# [Directions]
Beginning at the top of the material, repeat each line exactly, and stop once the line with "Task: Go to the home icon in sidebar" has been written.

# [Data to examine]
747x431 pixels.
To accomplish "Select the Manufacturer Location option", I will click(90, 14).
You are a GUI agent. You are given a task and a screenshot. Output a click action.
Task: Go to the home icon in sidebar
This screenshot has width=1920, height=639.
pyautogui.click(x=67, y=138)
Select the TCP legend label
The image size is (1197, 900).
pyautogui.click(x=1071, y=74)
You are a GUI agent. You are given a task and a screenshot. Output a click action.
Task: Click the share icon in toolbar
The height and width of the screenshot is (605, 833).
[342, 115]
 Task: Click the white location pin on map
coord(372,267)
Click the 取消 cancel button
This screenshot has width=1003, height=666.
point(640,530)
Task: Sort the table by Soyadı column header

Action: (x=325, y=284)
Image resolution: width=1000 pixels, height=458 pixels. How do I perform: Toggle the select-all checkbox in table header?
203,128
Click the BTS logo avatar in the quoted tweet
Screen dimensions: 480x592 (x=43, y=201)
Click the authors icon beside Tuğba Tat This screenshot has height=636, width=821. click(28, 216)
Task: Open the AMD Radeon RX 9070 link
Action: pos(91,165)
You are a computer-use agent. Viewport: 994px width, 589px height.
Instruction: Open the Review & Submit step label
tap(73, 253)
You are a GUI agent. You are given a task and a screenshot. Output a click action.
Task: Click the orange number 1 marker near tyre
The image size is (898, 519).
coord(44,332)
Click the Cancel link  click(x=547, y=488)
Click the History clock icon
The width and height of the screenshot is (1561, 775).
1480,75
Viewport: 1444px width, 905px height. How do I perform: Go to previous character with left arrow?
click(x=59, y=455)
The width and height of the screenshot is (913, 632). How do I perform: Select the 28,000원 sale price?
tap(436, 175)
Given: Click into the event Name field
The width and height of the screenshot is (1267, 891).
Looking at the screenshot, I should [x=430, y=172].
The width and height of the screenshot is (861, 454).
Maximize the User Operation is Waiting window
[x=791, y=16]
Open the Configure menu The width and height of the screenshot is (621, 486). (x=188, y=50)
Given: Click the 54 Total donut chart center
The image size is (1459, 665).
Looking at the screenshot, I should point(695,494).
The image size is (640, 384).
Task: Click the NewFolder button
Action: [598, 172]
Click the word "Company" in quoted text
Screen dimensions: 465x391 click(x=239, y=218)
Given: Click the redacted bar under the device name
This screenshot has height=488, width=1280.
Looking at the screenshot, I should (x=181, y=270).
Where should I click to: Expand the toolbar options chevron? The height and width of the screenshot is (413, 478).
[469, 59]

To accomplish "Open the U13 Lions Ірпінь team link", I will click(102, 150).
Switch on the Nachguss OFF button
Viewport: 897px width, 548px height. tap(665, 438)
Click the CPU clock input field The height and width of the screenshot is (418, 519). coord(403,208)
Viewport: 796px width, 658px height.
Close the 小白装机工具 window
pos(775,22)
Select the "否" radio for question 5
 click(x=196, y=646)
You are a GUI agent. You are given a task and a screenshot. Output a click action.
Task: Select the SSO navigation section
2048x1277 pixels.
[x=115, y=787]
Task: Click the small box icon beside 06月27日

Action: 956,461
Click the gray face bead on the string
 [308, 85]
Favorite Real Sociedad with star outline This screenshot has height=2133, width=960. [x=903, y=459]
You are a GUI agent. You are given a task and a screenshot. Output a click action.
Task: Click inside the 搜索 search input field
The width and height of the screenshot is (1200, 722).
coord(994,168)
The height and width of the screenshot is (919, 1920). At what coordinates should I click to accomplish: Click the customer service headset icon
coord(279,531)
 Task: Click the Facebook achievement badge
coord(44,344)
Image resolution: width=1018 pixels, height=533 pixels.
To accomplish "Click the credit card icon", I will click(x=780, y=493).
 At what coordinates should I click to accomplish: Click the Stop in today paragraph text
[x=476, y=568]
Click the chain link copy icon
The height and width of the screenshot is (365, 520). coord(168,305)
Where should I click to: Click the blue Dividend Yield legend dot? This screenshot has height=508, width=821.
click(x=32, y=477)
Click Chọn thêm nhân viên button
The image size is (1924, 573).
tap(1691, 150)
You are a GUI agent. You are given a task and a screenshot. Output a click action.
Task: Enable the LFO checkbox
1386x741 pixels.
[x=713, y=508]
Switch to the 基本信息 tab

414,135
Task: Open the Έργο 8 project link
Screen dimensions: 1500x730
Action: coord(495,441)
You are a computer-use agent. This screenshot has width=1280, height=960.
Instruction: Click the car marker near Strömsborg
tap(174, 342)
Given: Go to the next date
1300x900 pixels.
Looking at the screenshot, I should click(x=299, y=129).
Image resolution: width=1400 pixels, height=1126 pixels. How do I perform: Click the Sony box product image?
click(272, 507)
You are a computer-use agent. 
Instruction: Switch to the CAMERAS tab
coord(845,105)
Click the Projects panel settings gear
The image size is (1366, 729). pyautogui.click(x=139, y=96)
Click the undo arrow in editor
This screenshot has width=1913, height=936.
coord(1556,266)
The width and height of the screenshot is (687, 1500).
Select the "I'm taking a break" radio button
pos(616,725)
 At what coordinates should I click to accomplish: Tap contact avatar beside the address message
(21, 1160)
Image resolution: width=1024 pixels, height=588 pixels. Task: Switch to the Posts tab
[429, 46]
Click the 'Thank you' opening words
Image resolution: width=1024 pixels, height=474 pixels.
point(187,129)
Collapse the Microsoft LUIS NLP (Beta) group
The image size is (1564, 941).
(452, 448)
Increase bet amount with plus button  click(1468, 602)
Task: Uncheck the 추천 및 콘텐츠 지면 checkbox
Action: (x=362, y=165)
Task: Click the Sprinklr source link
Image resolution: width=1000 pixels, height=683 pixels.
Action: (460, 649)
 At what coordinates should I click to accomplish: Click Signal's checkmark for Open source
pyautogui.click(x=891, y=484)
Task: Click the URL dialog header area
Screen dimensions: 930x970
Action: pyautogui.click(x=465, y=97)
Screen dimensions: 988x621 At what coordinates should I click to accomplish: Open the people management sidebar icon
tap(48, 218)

# [Problem solution]
747x431 pixels.
To accomplish "Select the Manufacturer Location option", I will click(90, 14).
You are a GUI agent. You are given a task and a screenshot. Output a click action.
Task: Go to the home icon in sidebar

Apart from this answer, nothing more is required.